▸ PROBLEM DETAILS
Search the data for the string "sidebar" and gather each line it is in.

▸ INFORMATION
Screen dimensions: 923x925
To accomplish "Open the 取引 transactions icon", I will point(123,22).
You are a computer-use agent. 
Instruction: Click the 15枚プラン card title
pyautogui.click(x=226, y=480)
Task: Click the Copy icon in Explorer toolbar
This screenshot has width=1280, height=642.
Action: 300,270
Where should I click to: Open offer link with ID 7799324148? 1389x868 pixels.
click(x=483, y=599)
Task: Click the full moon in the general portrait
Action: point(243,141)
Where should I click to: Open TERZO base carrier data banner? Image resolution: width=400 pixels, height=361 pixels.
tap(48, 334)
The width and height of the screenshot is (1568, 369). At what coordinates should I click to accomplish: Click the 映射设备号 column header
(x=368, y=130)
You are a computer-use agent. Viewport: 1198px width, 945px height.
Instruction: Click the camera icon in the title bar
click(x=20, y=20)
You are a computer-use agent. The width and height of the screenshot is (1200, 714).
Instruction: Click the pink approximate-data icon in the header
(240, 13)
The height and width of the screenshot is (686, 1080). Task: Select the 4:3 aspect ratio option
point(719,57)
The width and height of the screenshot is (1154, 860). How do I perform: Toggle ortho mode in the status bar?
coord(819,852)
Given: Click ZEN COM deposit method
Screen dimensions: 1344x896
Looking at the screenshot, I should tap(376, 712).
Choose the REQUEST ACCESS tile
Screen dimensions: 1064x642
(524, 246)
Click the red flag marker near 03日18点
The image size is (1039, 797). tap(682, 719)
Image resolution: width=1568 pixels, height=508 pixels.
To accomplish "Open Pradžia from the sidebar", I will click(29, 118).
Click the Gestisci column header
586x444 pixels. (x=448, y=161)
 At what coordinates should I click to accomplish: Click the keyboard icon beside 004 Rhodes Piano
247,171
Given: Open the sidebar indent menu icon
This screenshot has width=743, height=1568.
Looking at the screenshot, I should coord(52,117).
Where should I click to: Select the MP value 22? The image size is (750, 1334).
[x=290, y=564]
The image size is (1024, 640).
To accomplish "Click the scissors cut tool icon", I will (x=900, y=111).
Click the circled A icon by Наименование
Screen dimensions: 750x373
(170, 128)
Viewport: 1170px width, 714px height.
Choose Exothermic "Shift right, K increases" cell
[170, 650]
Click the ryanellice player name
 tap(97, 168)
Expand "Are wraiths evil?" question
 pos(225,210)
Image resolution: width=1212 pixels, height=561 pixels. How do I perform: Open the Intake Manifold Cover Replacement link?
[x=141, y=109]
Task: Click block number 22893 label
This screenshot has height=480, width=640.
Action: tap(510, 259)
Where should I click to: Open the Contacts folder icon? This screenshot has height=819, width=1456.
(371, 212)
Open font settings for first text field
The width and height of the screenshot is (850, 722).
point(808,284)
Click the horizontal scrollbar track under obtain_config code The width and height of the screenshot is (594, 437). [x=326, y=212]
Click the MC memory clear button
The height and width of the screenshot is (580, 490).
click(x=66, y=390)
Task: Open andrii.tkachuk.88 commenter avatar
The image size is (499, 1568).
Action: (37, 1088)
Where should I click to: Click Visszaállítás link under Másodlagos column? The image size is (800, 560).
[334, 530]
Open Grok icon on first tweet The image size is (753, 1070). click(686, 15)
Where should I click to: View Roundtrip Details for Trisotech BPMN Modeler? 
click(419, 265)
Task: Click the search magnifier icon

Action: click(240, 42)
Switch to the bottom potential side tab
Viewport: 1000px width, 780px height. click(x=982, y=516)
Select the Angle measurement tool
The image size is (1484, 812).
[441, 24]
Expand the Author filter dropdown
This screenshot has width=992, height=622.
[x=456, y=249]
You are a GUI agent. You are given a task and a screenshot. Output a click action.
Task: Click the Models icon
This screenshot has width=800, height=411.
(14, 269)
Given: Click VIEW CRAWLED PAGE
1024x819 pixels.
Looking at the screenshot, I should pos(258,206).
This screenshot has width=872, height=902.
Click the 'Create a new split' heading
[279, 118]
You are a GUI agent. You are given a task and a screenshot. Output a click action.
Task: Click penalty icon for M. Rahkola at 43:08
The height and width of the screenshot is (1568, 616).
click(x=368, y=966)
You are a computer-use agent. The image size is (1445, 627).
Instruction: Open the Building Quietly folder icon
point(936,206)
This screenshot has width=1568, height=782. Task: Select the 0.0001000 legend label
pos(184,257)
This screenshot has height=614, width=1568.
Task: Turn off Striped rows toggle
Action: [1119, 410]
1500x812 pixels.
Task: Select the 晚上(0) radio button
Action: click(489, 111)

▸ ANSWER SPACE
To accomplish "Open Pradžia from the sidebar", I will click(29, 118).
Given: Open the sidebar indent menu icon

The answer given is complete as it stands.